The physical skills required in both classic and skate skiing -- balance, timing, power, flexibility, efficiency, and even guts -- can, in many ways, surpass those of downhill skiing. After all, downhillers can move with incredible inefficiency and awkwardness -- klutziness -- and still get to where they're going thanks to the ineluctability of gravity's pull. A cross-country skier, on the other hand, usually can't count on gravity for forward propulsion. Without technical proficiency, the cross-country skier putters along at best or, worse, ends up dead in the water, like a becalmed ship.

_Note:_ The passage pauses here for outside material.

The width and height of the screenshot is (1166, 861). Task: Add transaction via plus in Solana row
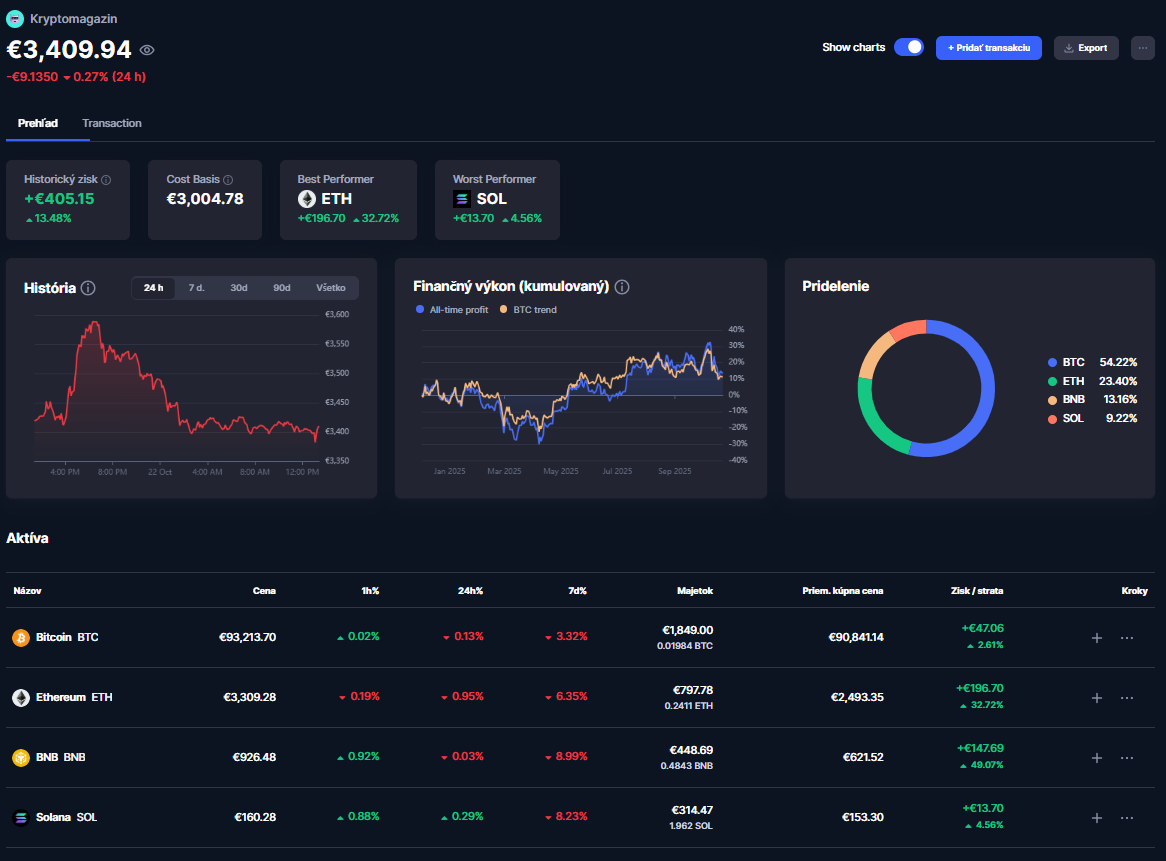click(x=1096, y=818)
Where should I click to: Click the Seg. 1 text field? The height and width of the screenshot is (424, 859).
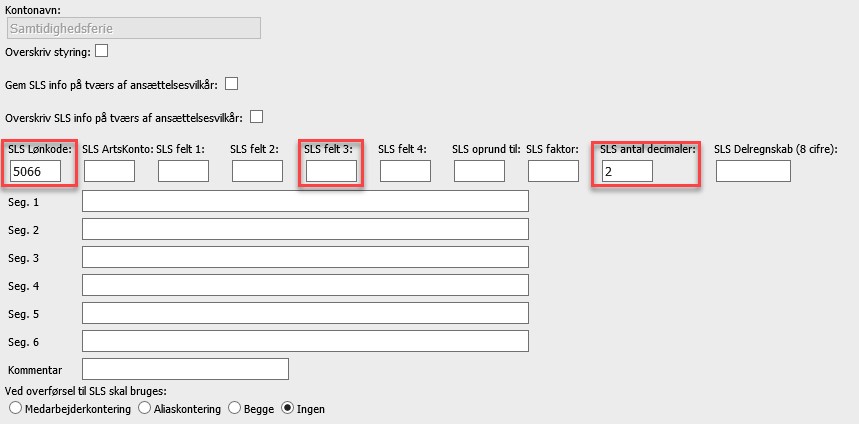(x=305, y=201)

Because skate skiing is faster and involves movements that are at least perceived to be more explosive and dynamic, it is often thought to be technically more complex and demanding. However, the three-part fundamentals of classic striding and skating are actually the same -- push-off, weight transfer, and glide. The fundamentals are simply applied differently. With a skating stride, push-off happens with an angled edge in the snow; with a classic stride, push-off happens when a ski's "kick zone" -- the textured, "waxless" surface, sticky kick wax, or synthetic-mohair skin underfoot -- is pushed straight down into the snow.

 

In subtle ways -- in the precise timing of the kick, the exact direction and crispness of the weight transfer, the sustained, one-legged balance for gliding -- classic skiing can often be more challenging to pick up than skate skiing. A slight misfire in the push-off timing or a slight miscalibration in the one-legged balance, for example, can result in diminished glide with each stride. Multiply that little bit of lost glide per stride by the hundreds or thousands of strides needed in, say, a 20-kilometer ski, and the value of technical precision really adds up. At the elite level of the sport (World Cup and Olympic racing), U.S. skiers have achieved much greater success in skate races than classic races, and a reason often given is that Scandinavian skiers, having grown up classic skiing, have developed an almost intuitive feel for the subtleties of the classic technique.

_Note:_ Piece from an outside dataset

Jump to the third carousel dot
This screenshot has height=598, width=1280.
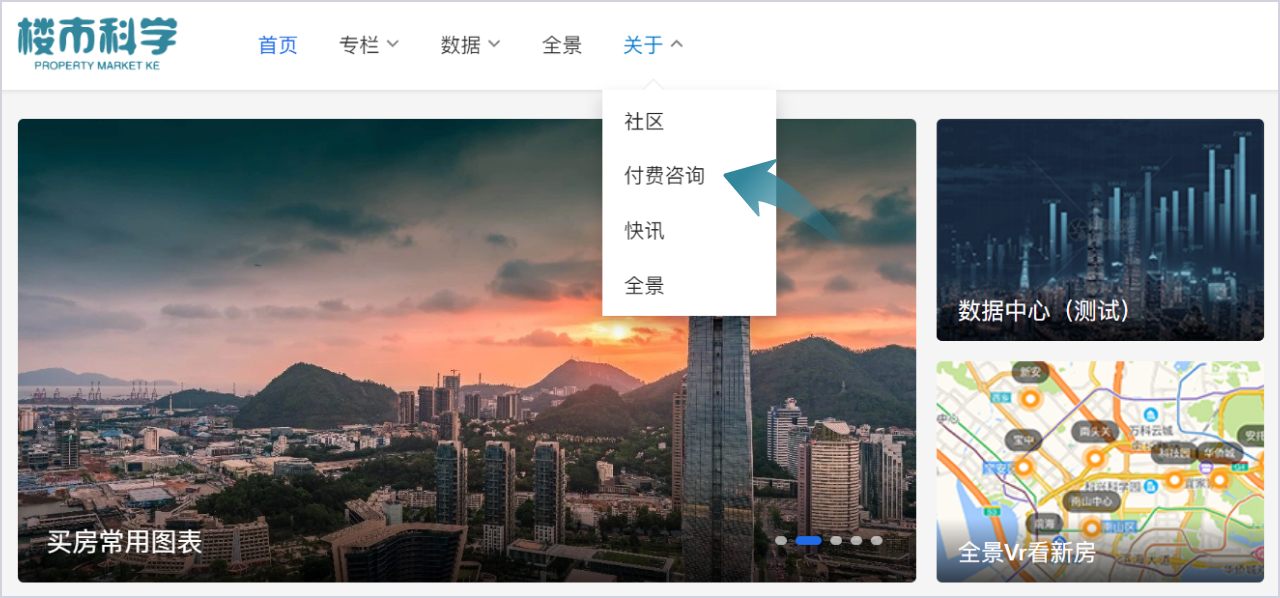836,541
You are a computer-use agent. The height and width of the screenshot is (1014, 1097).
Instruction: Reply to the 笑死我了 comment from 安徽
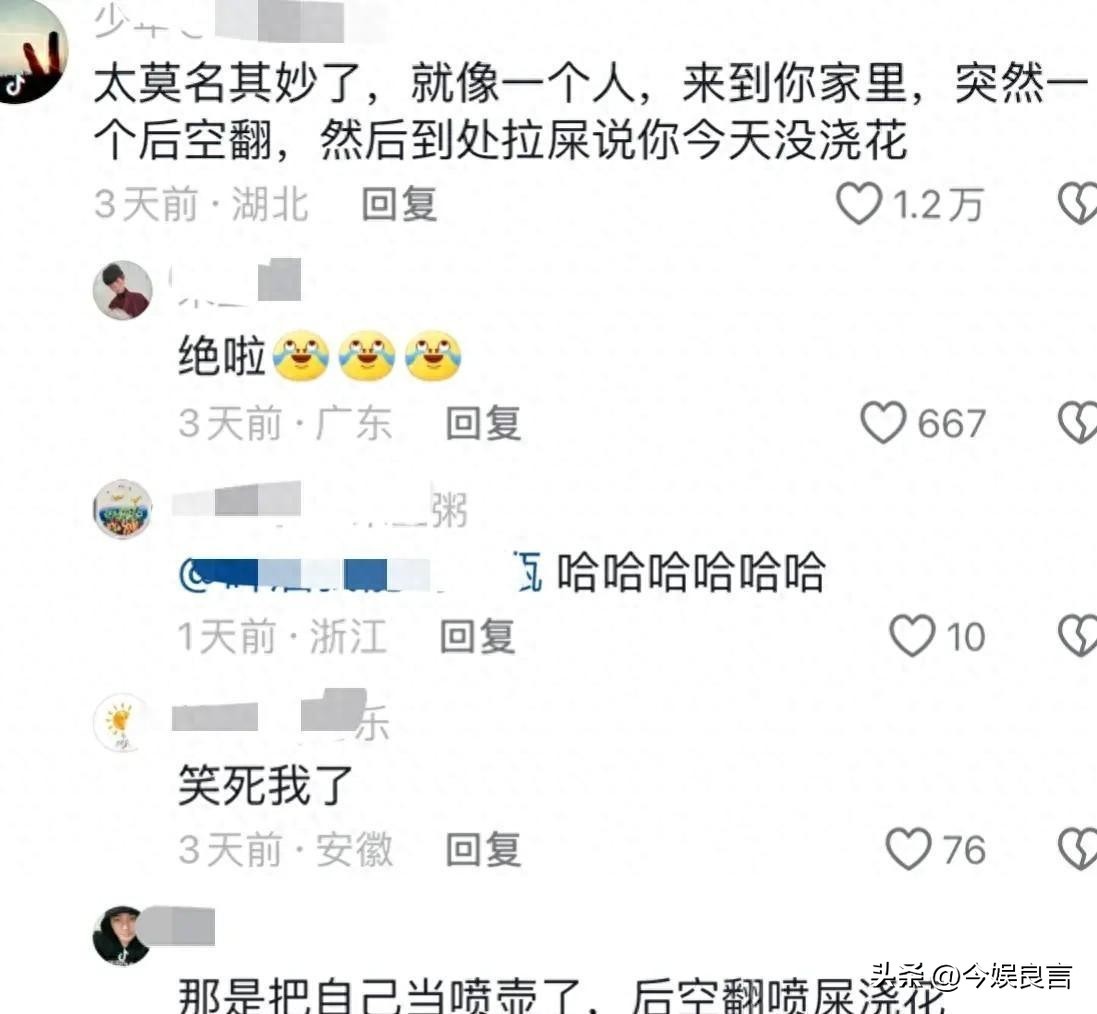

What people learn in taking a lesson is that gliding on snow, not walking or shuffling, is the real name of the game. Learning how to generate a longer, sustained glide with each stride, whether classic skiing or skating, is the reward of applying the technical fundamentals correctly. Speed and efficiency increase, and with that the true pleasures of the sport begin to blossom.

The good news is that snooty attitudes toward cross-country instruction are showing signs of subsiding. The report from Ole's this winter is that a whole lot of skiers have been seeing the light and are taking lessons. That was true last winter, too, but even truer this winter, and it's a trend happening nationwide. According to Reese Brown, executive director of the Cross Country Ski Areas Association, "Similar (reports) are coming from ski areas all across North America. It's in part due to all the new cross-country skiers coming into our sport."

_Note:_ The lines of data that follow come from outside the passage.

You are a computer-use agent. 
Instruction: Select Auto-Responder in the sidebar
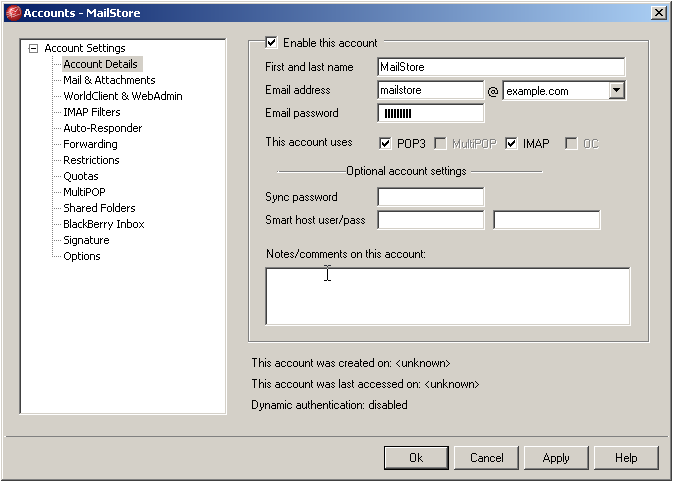point(102,128)
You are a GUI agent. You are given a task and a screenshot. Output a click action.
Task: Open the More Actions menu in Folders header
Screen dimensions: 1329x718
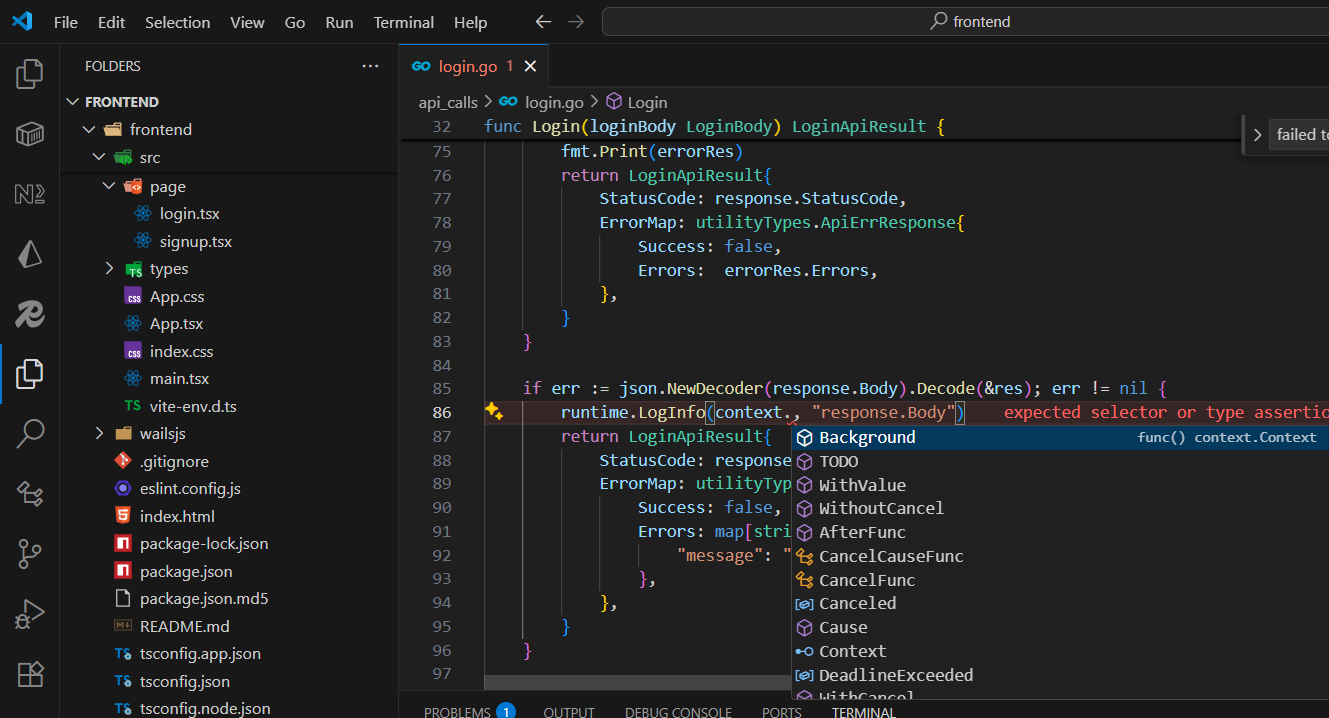(370, 65)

The new influx was initially spurred by a nationwide desire to escape pandemic lockdowns by getting outside and playing, but post-pandemic momentum continues. And whatever the reason might be, skiers, in increasing numbers, apparently not only want to learn how to do cross-country the right way, they want to learn how to do it right, right from the start. Only an idiot would fail to see the good sense in that.